For the most part the problem with averaging down is that people use it to justify a poor trade. If you buy into XYZ with the idea it is going up and it starts to fall, you have to ask why? If the market is healthy, and XYZ hasn't released any bad news, XYZ should be at least holding its own right?
Well someone doesn't like it and you don't know the reason why, yet. Now, suppose you buy more XYZ to "average down" and then the next day "boom" they release some type of bad news. You have effectively bought more shares of a poor trade. So in this instance averaging down has hurt you. So naturally the question becomes, "should you ever average down?" and that answer is "yes" at times.
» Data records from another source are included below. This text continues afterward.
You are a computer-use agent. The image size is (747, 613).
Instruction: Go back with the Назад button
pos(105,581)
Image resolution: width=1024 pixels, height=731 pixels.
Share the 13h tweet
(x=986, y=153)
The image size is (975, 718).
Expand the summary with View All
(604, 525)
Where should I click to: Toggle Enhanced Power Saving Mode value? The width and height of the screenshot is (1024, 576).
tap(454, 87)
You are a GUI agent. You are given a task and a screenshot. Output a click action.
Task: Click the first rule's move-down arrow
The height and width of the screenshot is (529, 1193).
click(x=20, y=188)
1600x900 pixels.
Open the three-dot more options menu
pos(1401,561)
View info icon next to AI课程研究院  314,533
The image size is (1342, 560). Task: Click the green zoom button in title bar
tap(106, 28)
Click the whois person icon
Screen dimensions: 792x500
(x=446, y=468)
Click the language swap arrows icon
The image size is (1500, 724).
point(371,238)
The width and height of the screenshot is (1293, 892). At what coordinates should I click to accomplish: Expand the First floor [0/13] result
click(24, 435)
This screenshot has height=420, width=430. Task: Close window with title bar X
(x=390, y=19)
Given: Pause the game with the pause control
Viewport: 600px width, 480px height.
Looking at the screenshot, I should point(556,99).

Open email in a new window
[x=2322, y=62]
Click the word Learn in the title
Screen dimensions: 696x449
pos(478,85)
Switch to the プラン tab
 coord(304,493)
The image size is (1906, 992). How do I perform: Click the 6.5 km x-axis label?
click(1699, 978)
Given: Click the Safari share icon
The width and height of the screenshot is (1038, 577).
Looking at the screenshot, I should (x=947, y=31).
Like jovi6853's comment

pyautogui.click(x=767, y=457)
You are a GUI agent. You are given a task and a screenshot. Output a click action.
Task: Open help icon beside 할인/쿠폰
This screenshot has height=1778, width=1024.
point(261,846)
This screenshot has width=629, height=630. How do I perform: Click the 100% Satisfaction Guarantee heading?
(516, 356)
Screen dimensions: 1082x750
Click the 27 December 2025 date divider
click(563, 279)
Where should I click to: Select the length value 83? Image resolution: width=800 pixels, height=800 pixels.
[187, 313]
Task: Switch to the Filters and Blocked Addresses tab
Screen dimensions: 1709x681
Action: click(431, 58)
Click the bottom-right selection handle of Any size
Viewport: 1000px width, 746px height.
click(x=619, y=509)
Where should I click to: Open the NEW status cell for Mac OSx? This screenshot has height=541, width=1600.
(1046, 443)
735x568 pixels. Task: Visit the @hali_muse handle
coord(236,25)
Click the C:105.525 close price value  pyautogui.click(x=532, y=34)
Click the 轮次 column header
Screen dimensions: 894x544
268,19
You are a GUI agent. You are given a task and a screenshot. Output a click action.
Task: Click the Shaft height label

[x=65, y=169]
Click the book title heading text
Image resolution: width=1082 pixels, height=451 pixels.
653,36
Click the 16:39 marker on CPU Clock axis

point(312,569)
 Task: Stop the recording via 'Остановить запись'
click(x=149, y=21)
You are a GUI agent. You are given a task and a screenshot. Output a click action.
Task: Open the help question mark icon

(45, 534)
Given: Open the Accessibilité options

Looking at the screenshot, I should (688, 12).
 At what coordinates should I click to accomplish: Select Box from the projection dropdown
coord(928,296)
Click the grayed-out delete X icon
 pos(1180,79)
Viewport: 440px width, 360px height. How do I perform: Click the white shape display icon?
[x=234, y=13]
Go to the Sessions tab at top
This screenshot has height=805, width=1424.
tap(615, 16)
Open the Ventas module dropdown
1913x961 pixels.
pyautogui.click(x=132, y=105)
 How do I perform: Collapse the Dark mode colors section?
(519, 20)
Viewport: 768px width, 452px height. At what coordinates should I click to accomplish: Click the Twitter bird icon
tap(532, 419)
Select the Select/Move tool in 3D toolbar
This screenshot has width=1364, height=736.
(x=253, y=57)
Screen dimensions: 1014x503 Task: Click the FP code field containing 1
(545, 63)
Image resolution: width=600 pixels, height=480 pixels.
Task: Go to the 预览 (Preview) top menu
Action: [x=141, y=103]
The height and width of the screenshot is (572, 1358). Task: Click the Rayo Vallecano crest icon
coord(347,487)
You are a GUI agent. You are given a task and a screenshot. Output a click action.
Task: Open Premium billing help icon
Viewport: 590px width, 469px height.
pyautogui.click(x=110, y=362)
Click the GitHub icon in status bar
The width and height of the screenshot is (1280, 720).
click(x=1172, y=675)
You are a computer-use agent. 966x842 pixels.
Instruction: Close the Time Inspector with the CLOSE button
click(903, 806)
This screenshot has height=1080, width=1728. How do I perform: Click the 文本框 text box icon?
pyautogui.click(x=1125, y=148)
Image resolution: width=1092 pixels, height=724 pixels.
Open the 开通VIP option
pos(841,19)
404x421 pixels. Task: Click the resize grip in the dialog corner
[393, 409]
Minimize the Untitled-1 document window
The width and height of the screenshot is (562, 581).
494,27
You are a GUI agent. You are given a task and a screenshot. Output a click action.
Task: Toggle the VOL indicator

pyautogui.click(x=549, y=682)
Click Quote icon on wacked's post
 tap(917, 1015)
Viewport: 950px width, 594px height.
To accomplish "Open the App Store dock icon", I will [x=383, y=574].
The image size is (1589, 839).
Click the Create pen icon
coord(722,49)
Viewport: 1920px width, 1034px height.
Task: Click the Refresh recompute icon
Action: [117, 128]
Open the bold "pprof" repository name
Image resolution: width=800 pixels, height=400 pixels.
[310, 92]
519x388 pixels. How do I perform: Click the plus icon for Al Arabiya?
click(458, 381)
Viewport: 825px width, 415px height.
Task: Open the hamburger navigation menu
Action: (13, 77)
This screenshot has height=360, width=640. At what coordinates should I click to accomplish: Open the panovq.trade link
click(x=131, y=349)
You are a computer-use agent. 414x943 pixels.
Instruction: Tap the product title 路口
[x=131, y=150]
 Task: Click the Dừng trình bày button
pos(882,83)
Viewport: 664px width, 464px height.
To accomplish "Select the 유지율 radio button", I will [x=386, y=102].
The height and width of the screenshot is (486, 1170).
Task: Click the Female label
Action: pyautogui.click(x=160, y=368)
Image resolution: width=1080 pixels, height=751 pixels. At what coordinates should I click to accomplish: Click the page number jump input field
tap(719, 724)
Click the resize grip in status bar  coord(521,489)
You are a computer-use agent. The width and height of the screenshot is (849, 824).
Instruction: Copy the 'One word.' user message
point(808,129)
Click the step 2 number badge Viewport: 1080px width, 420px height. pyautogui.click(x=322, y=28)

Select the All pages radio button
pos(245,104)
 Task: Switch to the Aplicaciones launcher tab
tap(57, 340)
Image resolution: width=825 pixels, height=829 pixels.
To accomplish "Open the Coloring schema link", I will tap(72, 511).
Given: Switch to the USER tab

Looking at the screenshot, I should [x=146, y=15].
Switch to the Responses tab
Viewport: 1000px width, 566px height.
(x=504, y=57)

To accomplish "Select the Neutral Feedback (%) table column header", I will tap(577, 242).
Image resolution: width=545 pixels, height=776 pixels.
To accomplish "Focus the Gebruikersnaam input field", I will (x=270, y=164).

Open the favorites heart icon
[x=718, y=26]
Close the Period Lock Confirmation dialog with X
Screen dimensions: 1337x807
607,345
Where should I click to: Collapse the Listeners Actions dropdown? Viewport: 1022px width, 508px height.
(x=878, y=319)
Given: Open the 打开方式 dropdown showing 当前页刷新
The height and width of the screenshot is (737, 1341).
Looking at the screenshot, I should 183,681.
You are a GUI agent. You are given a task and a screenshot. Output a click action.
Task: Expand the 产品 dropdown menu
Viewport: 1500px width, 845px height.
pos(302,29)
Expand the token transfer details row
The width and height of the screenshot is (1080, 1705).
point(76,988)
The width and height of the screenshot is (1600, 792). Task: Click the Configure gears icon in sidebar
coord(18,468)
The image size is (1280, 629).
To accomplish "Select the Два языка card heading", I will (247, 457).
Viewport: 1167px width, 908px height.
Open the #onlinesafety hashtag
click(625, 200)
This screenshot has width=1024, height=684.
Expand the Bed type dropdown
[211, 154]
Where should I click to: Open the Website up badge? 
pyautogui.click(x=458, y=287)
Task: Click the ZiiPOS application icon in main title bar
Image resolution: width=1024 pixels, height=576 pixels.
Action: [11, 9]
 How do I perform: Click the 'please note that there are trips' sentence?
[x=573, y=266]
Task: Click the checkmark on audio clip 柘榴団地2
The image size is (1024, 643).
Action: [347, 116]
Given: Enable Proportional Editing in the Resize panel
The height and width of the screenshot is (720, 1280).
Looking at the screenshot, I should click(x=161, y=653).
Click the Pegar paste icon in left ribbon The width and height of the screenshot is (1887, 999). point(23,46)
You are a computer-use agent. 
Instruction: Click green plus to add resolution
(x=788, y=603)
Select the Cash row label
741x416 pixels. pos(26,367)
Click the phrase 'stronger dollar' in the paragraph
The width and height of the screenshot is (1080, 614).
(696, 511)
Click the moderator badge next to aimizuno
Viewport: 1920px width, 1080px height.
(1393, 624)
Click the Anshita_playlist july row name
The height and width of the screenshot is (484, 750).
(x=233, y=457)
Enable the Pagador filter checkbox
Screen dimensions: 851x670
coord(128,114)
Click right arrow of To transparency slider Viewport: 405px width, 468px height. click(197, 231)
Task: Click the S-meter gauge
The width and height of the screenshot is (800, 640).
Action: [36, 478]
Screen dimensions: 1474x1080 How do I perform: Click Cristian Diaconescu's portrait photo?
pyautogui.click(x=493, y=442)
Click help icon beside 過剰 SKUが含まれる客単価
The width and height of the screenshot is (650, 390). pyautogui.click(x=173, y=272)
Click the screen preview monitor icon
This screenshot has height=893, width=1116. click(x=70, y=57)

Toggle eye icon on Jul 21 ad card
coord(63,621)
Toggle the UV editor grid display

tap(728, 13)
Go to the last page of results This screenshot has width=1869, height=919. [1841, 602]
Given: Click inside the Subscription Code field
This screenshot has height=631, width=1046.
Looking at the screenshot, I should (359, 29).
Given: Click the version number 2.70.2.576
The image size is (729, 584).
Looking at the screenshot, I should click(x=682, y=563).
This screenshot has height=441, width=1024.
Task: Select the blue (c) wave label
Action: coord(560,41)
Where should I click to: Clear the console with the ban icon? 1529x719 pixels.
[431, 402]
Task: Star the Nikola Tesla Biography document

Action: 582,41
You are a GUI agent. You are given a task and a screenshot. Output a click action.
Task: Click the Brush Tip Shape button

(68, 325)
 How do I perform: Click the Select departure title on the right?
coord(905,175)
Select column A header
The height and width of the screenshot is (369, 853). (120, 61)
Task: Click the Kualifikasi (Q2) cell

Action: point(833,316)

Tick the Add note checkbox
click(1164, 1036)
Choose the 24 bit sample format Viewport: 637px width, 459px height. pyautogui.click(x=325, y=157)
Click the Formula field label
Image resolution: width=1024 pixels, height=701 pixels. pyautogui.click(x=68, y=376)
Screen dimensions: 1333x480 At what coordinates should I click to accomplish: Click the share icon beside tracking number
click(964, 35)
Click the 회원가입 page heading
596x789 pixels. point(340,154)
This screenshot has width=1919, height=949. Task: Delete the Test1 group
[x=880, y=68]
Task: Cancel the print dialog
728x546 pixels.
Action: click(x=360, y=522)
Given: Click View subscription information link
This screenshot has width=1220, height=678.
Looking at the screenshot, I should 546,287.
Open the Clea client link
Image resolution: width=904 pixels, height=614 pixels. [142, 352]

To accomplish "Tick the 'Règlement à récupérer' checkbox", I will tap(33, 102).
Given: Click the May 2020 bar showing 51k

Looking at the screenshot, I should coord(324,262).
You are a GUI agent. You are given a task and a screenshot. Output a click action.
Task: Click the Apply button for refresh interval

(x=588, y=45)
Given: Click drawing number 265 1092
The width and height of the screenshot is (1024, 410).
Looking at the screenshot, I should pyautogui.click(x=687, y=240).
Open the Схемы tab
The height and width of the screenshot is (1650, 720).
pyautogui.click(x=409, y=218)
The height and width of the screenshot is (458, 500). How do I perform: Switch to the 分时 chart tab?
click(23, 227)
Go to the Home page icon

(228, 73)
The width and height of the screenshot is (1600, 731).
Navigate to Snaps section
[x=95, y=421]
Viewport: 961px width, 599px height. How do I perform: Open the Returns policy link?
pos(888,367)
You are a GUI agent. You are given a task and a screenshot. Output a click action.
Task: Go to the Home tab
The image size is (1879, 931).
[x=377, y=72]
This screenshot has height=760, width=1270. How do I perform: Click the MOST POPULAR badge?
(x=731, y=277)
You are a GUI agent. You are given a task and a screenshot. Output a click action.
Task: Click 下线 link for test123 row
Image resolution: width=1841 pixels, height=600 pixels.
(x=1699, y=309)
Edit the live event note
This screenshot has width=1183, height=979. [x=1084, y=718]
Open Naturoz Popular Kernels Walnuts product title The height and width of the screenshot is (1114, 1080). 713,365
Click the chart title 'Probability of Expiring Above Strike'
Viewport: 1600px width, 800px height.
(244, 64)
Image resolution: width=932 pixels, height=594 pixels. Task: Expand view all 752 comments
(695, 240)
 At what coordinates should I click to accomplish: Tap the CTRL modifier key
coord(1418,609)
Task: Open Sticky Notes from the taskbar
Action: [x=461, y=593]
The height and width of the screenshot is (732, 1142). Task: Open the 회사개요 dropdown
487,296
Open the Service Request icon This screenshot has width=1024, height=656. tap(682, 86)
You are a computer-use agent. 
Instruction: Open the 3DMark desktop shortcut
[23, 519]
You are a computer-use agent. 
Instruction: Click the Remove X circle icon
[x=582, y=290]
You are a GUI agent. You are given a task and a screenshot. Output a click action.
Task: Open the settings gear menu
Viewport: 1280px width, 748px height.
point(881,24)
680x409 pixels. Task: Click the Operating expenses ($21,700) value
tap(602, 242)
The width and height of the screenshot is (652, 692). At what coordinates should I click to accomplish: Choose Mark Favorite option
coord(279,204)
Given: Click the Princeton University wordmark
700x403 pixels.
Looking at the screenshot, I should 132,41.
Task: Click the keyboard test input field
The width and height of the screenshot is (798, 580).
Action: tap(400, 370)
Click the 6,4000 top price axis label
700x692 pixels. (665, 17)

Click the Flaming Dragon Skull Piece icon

Lets use an example: Suppose you are into XYZ because they just announced good earnings a day ago and they are trading higher. But then ABC who is in the same sector announces earnings and they miss by a mile. More times than not the stocks in the whole sector will get hit a bit. Generally this is a sympathy fall and since XYZ didn't do anything wrong, buying more on that type of dip is often a good idea. They aren't usually long lived and you get the chance to buy some more XYZ at a bargain price. What about buying more (averaging down) simply because the market is having a bad hair day? This gets tricky, but try and follow the reasoning. It all depends on what XYZ has done lately.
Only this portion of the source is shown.